Шрифт:
Интервал:
Закладка:
У печки молчали, обмотка не развязывалась, и Петришка откинулся спиной к стене; и тотчас в глазах понеслись, прижимаясь, зеленые звезды и яркие, желтые круги; рот и горло загорелись мучительным, жгучим пламенем, и язык, еле поворачиваясь, выговорил:
— Пить… пить…
Сухие, перегорелые губы с трудом поймали край берестяного корца; холодный, льдистый квас так бы и лился без конца в горло; но за корцом опять встали те же лесные безмолвные глаза и в них — тихой зеленью — вопрос. Голова Петришкина задрожала, он рванул, плеская, корец в сторону, куда-то на лавку, полез в мешок и ухватился за приветно торчавшее горло бутыли. И, опрокинув, припал к ней вплотную, против силы вливая едкую влагу.
— Оклемайся, парняга, оклемайся, — тот же голос корявый, покорный; Петришка завел глаза, а мужиченко так и лезет в лицо мшистой, плесневой бородой. Петришка бурлыкнул бутылью об лавку и вновь припал к корцу с квасом. В сердце заиграло, загорячилось, зеленые звезды скрылись, и Петришка, оглядевшись, понял: заблудились, он отбился, попал в чью-то избу на отлете, ничего страшного нет, и девочка обыкновенная, и глаза у ней — только так показалось.
Весело хлопнул мужика по плечу, да так сильно, что даже руку отдернул: словно о дубовый пень.
— Что ж, дядя, выпей ханжички.
— Не, отвыклое дело, — пыханул в ответ мужиченко прелым дубовым листом. — Ране, верно, что прикладывались, а ныне…
— Да ты не бойся, не отрава! — с весельем в сердце крикнул Петришка. — Сам отчищал: солью, углем, яйцом, и никаких. Есть сменная картошка, говори?
— Есть и сменная, — ответил новый, недружелюбный, хворостяной голос; Петришка, оглянувшись, увидел сухую старушонку, как вошла — неизвестно, даже не скрипнула дверь.
— А, хозяйка, наше почтение, — еще пуще развеселился Петришка. — К вам вот заявился в гости.
Вскочил, налил в корец денатурата, болтнул и весь изогнулся, поднося старухе под крючковатый нос.

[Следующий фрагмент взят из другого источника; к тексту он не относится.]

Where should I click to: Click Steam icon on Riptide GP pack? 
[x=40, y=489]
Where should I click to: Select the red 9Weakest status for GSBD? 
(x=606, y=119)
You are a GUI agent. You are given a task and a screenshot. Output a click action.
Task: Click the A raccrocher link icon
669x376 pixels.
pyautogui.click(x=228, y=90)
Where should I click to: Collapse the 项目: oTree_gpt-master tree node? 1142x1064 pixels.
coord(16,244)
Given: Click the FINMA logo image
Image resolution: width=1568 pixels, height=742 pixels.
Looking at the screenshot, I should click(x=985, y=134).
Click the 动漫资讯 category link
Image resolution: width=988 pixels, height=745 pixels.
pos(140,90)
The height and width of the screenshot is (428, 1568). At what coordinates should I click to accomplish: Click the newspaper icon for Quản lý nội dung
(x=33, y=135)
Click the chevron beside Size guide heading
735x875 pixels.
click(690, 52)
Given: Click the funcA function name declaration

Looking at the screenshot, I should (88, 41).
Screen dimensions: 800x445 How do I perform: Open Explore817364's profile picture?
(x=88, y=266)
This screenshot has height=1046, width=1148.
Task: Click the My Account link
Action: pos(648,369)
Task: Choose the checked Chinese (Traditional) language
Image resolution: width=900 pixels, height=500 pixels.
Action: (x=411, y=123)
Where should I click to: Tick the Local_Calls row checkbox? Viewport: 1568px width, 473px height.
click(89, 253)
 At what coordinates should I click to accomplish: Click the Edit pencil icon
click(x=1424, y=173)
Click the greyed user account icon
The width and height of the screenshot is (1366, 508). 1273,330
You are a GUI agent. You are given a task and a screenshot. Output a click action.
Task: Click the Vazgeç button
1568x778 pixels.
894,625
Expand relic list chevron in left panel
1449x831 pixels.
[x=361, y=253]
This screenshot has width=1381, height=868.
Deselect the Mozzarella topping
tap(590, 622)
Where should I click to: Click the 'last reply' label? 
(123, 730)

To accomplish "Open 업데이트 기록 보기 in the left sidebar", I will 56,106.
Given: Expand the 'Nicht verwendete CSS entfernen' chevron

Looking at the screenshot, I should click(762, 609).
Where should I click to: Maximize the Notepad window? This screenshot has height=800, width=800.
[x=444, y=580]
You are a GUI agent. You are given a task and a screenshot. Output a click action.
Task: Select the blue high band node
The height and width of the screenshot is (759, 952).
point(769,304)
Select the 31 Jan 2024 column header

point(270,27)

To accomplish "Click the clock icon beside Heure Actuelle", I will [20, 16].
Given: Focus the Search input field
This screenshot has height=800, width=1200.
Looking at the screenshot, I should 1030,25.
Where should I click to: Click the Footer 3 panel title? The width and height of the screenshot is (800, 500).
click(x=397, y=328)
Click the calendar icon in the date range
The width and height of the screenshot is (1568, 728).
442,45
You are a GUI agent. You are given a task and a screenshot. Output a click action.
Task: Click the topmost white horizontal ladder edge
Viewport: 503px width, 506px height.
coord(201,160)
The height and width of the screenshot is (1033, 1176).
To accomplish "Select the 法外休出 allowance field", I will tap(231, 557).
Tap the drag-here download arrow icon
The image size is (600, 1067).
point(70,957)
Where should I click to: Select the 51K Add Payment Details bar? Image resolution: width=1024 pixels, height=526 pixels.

Старуха глянула блестящим лиловым глазом, стукнула клюкой об пол, и вдруг, выхватив корец, плеснула вправо, влево, в синий печной огонь, — остатки вылила в себя, и — ей бы крякнуть, а она мяукнула по-кошачьи, продолжительно и тонко.
— Ишь, как у вас хозяйка, — кошкой, — подмигнул Петришка мужику, но тот сморщился весь и заковылял в угол, — не то пень, не то коряга, — и руки сучьями, и словно нет ни спины, ни лица…
— За картошкой? — визгнула старуха, сев на лавку и выперев вперед острые локти. — Чего привез, говори?
— Соль и ханжа, — лениво ворохнул соловыми губами Петришка. — Лесом нес, лес беспокойный. А соли много, соли двадцать фунтов.
— Картошечки захотел? Кар-ртохи? — искривилась старуха. — Бу-удет тебе картоха. Фунт на фунт, — получай и проваливай.
— Так. Тэк-с, — подумал вслух Петришка. — Это, значится, дороже городского. Нет, хозяйка, дело не пойдет. Не сладимся. Заночую у вас, да дальше трону. Вот оно что. За ночевку налью ханжички, — пей, бабушка.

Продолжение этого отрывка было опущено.